VIIRS instruments fly aboard two weather satellites, Suomi National Polar-orbiting Partnership (SNPP) and NOAA-20, as part of the Joint Polar Satellite System (JPSS). Each satellite captures new imagery of the entire Earth every 12 hours, allowing emergency workers to monitor fires day and night. A third VIIRS-carrying JPSS satellite will launch in early 2022.

This life-saving data hinges on spacecraft, sensors, ground systems and algorithms working in perfect harmony.

“VIIRS has a unique nighttime imagery capability that enables users to anticipate a fire’s evolution based on temperature and smoke plume movement that other sensors aren’t capable of doing,” said David Moyer, a Project Leader at The Aerospace Corporation.

NOAA-NASA’s Suomi NPP was able to image this nighttime image of the California fires on Aug. 20, 2020. This image has the Visible Fire Product active fire outlines can be seen by the yellow lines. City lights are scattered in this image by smoke. [Credit: NOAA/NASA/William Straka U of W-Madison/CIMSS/SSEC]

Before the instrument can be deployed, it must pass a series of performance tests to demonstrate that it can read precise bands of visible and infrared light — even a small deviation in this capability could be the difference between saving or losing a home.

“In order to get data that’s useful to first responders, we need a radiometrically accurate sensor,” said Janna Feeley, an Engineering Manager at Aerospace. “We start in the pre-launch phase doing radiometric testing on the ground, as well as spectral and spatial characterization, to make sure VIIRS is meeting its requirements. In the on-orbit phase, we monitor its calibration stability and accuracy, so we have good radiance values for data exploitation.”

Designed for operational environmental characterization and forecasting , VIIRS was built to measure a unique set of visible and infrared light bands that can isolate certain features of the Earth. Vegetation, clouds, sea ice and fires each reflect or emit specific spectral signatures, which VIIRS can detect.

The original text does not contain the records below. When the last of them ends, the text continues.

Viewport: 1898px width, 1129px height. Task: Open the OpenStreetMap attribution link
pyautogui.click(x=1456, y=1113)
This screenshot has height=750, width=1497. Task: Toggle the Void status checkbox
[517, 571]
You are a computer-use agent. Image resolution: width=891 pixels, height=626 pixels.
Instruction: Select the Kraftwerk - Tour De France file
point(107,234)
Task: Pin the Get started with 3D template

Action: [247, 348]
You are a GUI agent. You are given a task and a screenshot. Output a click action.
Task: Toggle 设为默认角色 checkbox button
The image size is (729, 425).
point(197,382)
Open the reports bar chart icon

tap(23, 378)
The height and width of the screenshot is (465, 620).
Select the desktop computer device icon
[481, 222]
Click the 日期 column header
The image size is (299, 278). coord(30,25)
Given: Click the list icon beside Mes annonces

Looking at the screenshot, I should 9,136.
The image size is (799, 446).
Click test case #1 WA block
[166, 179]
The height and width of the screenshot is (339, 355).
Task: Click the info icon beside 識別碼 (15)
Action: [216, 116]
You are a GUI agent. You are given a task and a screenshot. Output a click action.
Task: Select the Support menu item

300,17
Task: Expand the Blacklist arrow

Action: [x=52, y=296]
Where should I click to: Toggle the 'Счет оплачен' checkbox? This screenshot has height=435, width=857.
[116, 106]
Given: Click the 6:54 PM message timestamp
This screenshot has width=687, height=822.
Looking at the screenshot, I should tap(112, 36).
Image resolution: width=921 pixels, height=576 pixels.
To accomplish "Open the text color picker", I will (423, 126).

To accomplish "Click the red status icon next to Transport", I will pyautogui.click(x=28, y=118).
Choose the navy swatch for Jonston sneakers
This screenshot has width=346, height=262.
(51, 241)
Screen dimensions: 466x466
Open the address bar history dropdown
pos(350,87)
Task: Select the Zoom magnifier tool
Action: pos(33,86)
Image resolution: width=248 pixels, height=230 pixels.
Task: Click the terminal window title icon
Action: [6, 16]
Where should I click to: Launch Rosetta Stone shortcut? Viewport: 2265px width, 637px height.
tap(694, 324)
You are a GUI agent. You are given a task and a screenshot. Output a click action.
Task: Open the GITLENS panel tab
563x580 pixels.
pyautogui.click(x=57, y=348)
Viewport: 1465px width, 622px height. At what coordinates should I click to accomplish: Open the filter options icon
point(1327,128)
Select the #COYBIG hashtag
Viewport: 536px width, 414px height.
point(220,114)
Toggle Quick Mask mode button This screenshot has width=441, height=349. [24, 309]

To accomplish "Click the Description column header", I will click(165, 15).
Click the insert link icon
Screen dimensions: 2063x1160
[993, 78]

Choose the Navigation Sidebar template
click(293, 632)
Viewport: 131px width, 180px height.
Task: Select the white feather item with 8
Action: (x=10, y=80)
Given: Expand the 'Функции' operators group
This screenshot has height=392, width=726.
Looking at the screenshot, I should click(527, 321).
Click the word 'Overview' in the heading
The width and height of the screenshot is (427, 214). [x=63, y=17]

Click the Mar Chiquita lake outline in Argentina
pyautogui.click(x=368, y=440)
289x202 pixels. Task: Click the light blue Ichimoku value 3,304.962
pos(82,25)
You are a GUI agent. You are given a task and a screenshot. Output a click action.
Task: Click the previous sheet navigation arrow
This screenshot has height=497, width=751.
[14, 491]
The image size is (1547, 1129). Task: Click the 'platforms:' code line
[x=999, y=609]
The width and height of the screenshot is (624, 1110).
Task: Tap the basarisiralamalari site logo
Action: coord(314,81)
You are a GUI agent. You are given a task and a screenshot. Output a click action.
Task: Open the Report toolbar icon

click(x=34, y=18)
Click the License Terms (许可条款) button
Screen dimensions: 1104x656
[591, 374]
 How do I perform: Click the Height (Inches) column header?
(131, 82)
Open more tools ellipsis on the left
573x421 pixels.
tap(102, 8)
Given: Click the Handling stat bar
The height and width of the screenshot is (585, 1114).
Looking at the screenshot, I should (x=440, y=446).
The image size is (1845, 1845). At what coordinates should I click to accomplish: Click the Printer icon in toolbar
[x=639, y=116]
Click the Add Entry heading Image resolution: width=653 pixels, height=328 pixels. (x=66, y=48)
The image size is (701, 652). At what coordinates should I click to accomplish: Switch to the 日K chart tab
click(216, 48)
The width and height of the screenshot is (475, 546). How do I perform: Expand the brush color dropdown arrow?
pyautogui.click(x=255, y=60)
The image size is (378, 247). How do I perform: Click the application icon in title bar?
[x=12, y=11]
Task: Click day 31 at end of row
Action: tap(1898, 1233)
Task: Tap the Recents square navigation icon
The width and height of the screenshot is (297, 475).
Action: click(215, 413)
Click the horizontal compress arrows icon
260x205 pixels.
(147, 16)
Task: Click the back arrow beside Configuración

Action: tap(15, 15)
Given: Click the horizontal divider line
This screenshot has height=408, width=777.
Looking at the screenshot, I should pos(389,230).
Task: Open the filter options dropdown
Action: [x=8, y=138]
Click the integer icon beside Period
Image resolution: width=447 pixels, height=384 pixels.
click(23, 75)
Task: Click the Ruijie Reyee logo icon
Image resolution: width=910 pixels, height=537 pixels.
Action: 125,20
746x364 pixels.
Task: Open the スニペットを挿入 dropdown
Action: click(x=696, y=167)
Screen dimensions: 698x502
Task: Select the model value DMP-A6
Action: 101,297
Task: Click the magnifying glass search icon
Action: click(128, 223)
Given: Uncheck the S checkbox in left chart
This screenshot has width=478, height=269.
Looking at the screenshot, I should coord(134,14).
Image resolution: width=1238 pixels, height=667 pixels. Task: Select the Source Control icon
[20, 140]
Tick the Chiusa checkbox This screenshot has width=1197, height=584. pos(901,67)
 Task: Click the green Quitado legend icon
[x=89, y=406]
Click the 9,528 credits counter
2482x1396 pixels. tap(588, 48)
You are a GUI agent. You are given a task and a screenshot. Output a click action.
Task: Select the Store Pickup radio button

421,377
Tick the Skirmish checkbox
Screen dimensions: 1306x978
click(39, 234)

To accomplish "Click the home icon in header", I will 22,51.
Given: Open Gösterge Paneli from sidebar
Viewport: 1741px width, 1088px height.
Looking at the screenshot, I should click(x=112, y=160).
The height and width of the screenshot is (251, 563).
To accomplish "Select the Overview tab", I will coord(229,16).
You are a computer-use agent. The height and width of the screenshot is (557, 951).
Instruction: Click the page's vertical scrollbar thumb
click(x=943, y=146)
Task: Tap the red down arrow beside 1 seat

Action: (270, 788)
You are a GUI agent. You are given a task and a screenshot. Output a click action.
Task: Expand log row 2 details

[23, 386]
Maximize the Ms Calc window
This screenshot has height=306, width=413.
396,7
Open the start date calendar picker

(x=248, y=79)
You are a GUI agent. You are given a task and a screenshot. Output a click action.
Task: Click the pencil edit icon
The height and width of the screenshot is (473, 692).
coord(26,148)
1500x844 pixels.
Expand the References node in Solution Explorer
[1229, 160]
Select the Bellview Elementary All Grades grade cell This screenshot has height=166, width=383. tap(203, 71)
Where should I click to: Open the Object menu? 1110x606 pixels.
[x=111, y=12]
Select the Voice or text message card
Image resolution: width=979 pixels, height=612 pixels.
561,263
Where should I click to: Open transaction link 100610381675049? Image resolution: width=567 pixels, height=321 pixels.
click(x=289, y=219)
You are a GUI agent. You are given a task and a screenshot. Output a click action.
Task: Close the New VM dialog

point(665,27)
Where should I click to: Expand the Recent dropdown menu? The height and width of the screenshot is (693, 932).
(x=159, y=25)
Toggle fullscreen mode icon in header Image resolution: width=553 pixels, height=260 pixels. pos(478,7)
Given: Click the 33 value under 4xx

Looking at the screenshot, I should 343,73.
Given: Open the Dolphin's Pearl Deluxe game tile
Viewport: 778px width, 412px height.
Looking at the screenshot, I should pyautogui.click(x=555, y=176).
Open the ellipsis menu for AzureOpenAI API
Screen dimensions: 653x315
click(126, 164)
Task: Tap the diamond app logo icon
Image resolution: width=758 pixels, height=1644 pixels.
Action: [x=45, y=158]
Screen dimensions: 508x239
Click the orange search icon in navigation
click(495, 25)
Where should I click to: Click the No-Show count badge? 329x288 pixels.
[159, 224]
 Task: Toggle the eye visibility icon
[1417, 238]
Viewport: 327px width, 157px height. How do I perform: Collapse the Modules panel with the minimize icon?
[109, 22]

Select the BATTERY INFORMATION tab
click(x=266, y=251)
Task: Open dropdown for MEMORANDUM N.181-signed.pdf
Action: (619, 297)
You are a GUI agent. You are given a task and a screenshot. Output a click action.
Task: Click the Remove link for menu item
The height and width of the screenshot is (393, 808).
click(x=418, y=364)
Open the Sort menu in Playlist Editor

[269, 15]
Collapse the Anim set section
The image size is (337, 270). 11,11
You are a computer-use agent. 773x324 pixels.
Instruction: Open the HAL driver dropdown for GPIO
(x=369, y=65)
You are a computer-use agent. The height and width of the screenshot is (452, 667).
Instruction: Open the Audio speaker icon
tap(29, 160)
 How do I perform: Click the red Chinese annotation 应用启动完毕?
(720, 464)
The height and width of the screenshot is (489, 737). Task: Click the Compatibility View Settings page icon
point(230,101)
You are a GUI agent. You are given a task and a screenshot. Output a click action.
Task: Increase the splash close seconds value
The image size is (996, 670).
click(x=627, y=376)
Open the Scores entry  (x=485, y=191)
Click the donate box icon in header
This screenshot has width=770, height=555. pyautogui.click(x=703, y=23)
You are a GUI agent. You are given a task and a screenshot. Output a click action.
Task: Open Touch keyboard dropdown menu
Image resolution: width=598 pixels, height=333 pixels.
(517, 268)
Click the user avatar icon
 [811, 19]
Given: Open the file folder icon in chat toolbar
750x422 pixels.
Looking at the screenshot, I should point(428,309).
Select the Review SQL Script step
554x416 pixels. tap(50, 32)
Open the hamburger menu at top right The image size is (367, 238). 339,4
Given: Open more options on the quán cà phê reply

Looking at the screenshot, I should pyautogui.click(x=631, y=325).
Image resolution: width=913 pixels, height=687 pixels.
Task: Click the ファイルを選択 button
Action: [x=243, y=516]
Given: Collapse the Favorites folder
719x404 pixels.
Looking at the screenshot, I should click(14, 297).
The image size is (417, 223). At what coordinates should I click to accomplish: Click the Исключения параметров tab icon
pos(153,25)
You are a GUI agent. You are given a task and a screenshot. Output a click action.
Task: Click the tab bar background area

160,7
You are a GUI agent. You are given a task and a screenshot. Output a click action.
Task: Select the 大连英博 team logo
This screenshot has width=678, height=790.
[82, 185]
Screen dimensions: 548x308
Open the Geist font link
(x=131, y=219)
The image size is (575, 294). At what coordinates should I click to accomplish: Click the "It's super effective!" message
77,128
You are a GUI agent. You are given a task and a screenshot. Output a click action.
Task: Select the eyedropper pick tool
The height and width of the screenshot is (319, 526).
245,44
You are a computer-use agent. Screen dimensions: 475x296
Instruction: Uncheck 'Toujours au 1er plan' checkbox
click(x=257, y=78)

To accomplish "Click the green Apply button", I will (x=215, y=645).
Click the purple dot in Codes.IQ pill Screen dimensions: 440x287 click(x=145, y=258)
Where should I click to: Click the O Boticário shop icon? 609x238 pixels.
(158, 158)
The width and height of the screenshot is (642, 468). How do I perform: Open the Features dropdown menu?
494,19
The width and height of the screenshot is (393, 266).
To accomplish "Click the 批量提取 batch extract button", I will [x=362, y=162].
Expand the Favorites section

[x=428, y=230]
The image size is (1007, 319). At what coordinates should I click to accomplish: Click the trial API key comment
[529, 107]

“Visible and infrared band radiances and brightness temperatures are incorporated into VIIRS algorithms to generate environmental data records that users can exploit to study behaviors of the Earth,” Moyer explained.

The VIIRS sensor onboard the NOAA-20 satellite captured this imagery of the smoke as it passed by the region on Aug. 19. The reddish points show the heat signature intensity of the fires. Red points are the hottest fires, followed by orange and yellow. [Credit: NOAA]

With three more JPSS satellites in the pipeline, Aerospace continues to support the program through independent data analysis and evaluation in parallel with the VIIRS development contractor, Raytheon Intelligence & Space.

The team is also exploring potential synergies between VIIRS and other innovative technologies, such as Aerospace’s Near Infrared Airglow Camera (NIRAC), which can capture highly refined nighttime imagery from the International Space Station. Feeley said the team is evaluating collocated VIIRS and NIRAC imagery and developing a proof of concept to examine how NIRAC can augment the existing capabilities of VIIRS.

For now, VIIRS provides a critical view from above on fast-moving wildfires and slow-melting sea ice, helping humanity respond to a changing climate.

“The impact of this program is easy to forget when you’re in the weeds with ground system-level or sensor issues,” Feeley said. “Aerospace is one of many contributors to VIIRS, but it’s gratifying to see our work enable first responders to save lives.”